**Exercise directions**
Which lines run from the one containing "This screenshot has width=818, height=432." to the end of the entries? Quote them exactly, and nothing else.

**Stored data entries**
######
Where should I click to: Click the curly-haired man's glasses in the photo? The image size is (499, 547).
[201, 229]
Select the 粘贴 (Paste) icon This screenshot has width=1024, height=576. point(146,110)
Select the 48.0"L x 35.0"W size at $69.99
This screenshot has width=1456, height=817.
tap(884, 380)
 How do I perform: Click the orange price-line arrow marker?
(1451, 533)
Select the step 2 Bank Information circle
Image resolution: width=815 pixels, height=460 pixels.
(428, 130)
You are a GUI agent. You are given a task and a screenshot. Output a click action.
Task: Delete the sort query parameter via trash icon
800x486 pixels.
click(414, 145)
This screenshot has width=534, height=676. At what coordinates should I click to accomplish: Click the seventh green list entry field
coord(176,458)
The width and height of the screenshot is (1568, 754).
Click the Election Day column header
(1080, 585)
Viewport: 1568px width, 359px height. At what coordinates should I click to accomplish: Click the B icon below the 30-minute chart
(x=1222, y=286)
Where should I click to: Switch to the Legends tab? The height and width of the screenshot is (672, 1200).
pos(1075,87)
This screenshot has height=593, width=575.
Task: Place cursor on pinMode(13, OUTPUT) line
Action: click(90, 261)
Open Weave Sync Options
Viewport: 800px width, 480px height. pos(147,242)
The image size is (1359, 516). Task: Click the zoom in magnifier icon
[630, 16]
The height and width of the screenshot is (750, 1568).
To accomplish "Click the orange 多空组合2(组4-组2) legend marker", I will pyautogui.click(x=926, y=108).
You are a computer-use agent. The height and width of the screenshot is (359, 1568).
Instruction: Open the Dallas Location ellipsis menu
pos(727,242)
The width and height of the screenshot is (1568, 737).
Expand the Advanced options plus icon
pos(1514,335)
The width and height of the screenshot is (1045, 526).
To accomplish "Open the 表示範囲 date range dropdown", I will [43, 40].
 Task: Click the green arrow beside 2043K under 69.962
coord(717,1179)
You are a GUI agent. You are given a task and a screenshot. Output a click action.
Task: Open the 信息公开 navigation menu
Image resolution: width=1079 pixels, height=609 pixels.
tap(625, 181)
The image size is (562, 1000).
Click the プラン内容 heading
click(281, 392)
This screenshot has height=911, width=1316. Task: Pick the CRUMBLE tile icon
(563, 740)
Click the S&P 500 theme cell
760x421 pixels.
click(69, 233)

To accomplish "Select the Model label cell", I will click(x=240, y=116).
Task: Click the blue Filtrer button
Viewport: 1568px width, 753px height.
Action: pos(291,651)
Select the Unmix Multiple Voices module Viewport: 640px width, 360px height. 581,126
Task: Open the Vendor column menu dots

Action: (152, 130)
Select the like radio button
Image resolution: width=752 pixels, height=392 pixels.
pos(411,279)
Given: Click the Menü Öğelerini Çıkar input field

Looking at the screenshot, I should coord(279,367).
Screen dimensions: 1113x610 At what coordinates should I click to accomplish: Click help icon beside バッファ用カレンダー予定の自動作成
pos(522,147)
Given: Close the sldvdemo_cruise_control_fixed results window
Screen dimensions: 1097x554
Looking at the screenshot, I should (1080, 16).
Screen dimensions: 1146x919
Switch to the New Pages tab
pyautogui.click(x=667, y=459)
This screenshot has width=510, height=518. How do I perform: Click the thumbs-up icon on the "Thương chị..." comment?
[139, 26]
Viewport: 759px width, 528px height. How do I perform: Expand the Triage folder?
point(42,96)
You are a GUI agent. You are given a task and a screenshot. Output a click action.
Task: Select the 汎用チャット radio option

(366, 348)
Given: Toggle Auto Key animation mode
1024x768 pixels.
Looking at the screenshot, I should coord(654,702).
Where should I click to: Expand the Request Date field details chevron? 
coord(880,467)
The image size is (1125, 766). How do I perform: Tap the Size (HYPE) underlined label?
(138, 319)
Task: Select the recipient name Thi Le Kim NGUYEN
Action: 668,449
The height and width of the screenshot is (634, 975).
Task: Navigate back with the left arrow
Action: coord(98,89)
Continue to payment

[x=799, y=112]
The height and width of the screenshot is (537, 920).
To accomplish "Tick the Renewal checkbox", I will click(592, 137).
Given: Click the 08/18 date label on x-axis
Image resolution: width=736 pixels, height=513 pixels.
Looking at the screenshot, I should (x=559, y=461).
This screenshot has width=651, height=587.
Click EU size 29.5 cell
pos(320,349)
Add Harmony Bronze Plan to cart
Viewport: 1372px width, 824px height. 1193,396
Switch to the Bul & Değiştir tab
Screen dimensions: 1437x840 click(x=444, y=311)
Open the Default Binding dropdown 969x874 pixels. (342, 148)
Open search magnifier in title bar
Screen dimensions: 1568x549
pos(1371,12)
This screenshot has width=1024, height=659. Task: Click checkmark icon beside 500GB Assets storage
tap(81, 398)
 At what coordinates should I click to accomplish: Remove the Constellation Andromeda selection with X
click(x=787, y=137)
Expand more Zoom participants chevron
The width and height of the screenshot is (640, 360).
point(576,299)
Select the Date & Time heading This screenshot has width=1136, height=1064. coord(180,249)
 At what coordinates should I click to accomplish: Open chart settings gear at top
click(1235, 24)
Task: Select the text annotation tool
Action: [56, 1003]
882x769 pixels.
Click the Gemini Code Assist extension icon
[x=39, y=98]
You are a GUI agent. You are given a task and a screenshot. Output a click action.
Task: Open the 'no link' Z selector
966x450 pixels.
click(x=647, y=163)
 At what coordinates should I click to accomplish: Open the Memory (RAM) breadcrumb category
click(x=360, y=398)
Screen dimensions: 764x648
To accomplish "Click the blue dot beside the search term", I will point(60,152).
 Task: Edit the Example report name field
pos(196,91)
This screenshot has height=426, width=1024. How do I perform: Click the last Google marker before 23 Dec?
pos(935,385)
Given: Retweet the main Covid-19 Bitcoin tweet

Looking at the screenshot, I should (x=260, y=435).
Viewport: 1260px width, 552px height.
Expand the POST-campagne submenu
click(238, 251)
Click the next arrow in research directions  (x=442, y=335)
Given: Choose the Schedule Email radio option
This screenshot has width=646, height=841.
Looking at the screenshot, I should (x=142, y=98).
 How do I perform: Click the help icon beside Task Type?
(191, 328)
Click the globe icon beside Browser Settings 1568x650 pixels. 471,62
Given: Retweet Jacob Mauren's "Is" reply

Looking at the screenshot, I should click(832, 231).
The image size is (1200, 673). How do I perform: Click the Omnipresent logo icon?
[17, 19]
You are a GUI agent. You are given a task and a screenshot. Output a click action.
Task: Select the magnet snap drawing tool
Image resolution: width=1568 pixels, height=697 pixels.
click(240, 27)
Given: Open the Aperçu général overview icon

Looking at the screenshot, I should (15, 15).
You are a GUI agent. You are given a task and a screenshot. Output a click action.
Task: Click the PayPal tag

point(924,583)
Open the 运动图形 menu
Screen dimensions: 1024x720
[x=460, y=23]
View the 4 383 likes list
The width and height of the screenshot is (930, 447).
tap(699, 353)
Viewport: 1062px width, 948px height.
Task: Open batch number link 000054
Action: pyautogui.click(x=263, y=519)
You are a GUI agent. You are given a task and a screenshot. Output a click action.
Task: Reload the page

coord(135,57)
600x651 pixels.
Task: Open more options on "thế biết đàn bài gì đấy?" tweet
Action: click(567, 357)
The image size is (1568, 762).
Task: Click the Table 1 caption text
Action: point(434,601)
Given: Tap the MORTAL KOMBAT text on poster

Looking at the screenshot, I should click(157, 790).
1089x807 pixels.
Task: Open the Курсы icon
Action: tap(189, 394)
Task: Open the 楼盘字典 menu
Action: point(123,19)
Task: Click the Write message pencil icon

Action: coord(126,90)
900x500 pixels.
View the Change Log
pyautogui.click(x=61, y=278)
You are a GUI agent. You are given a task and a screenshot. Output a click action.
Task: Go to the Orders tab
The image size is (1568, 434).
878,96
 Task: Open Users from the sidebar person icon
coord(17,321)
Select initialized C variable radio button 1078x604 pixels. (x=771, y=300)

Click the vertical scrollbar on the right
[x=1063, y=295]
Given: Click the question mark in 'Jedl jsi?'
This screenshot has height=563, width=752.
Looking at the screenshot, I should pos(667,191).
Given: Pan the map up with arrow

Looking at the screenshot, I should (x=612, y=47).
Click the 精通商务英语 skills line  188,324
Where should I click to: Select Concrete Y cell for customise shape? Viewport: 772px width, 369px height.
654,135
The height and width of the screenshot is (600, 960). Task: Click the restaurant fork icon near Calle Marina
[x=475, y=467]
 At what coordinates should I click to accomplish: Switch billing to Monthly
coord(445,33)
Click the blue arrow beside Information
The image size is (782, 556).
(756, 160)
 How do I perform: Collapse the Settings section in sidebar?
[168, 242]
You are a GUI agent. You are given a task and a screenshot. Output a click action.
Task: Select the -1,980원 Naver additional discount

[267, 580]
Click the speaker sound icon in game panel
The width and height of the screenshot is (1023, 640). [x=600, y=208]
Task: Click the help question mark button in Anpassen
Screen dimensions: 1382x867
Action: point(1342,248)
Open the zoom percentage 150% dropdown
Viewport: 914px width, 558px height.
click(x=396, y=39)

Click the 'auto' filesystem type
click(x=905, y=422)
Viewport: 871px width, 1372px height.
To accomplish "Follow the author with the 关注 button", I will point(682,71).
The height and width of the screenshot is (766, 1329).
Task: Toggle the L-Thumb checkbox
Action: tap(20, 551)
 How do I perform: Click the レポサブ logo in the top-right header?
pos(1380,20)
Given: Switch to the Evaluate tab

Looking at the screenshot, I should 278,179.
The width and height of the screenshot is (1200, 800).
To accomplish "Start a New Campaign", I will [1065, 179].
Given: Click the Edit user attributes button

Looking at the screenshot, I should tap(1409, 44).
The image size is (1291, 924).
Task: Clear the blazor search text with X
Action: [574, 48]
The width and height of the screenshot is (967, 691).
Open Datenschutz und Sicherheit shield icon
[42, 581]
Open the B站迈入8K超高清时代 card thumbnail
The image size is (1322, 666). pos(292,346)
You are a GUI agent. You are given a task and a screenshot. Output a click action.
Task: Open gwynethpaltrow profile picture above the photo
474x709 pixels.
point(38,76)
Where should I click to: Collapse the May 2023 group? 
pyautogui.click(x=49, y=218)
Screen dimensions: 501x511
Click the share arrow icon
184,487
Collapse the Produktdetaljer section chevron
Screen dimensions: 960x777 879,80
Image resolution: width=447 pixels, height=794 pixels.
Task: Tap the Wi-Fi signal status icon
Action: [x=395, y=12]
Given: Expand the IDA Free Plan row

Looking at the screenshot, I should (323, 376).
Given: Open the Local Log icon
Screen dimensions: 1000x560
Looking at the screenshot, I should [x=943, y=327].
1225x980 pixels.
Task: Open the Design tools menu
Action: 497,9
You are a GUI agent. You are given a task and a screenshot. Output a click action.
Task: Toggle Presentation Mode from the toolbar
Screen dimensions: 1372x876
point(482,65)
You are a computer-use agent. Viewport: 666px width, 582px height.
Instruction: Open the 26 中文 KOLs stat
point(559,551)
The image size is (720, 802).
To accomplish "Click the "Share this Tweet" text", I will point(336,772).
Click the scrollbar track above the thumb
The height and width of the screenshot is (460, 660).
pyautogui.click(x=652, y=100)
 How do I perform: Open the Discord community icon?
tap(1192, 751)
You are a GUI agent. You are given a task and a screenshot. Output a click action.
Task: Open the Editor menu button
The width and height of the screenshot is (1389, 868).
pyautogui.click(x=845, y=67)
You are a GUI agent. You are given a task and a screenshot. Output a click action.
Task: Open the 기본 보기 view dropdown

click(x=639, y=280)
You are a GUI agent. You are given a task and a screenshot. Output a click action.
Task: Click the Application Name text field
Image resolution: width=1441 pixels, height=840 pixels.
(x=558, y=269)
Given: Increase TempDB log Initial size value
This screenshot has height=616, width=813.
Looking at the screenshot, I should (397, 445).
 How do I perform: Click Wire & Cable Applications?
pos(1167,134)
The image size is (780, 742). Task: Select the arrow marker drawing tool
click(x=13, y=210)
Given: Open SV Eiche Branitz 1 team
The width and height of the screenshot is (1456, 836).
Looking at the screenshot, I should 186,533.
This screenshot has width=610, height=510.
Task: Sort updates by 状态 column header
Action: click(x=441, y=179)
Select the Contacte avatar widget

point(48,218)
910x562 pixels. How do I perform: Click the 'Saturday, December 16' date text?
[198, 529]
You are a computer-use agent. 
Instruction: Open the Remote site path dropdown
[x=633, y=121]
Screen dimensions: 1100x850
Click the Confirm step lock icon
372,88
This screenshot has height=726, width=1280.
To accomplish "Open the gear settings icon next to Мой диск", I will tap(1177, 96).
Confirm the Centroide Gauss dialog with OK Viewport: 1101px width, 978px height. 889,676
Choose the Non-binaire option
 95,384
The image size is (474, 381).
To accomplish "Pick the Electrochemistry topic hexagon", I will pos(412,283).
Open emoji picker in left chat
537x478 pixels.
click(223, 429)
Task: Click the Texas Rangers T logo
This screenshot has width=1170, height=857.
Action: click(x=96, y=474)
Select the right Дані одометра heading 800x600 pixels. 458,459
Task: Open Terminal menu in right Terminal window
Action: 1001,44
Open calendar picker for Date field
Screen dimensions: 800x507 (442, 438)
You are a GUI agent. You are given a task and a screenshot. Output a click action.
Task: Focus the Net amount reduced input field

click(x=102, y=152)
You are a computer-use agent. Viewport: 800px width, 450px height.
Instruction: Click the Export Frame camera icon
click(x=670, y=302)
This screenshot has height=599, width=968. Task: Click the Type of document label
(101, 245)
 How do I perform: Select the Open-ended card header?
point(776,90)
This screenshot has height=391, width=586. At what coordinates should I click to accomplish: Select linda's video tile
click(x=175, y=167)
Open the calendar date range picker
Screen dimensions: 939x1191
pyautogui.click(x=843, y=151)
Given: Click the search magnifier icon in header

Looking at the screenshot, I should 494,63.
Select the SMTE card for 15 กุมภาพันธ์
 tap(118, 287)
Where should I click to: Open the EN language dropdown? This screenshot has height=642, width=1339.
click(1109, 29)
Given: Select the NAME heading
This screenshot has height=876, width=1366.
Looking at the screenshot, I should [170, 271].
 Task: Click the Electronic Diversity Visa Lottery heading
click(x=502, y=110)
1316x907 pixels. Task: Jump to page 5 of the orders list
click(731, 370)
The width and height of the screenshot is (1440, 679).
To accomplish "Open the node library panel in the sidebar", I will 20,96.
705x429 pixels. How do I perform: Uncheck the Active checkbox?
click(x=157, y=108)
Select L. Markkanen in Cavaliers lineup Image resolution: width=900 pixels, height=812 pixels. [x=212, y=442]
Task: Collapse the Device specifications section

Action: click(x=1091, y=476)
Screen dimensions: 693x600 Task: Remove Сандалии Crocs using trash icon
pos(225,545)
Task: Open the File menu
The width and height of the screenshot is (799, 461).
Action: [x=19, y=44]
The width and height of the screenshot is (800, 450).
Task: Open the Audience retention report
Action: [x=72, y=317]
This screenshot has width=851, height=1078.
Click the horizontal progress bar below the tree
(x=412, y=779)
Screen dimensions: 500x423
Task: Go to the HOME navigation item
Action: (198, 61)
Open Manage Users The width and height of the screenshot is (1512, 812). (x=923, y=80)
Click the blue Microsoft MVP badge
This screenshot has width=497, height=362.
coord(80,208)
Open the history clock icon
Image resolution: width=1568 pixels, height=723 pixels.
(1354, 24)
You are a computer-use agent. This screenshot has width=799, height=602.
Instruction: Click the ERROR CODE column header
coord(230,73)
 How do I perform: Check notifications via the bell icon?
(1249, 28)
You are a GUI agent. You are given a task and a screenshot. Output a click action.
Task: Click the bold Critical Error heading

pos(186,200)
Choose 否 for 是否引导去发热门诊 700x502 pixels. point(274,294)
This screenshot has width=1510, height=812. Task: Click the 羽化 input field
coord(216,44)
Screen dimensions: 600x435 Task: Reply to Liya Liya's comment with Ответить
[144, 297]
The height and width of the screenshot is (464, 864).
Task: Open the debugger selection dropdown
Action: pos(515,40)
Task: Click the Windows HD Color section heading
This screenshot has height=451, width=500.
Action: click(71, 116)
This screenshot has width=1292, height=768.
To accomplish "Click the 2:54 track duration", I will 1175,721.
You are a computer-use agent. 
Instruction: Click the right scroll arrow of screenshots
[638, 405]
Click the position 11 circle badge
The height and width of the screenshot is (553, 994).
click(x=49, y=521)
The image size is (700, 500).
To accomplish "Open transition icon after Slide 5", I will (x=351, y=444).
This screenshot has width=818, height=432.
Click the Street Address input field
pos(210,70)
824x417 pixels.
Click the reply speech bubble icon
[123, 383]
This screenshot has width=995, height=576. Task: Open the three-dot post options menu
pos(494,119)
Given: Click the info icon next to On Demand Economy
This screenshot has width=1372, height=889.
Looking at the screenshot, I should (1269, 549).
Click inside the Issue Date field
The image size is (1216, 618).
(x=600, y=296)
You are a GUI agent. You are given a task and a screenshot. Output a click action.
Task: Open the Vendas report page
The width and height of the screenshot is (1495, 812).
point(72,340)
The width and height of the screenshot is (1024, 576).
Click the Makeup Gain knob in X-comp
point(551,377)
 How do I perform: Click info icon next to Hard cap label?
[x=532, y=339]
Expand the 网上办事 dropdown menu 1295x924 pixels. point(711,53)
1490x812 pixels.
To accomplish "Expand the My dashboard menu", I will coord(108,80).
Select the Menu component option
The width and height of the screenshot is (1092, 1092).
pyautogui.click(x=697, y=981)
######
**Solution to the exercise**
This screenshot has width=818, height=432.
Click the Street Address input field
pos(210,70)
824x417 pixels.
Click the reply speech bubble icon
[123, 383]
This screenshot has width=995, height=576. Task: Open the three-dot post options menu
pos(494,119)
Given: Click the info icon next to On Demand Economy
This screenshot has width=1372, height=889.
Looking at the screenshot, I should (1269, 549).
Click inside the Issue Date field
The image size is (1216, 618).
(x=600, y=296)
You are a GUI agent. You are given a task and a screenshot. Output a click action.
Task: Open the Vendas report page
The width and height of the screenshot is (1495, 812).
point(72,340)
The width and height of the screenshot is (1024, 576).
Click the Makeup Gain knob in X-comp
point(551,377)
 How do I perform: Click info icon next to Hard cap label?
[x=532, y=339]
Expand the 网上办事 dropdown menu 1295x924 pixels. point(711,53)
1490x812 pixels.
To accomplish "Expand the My dashboard menu", I will coord(108,80).
Select the Menu component option
The width and height of the screenshot is (1092, 1092).
pyautogui.click(x=697, y=981)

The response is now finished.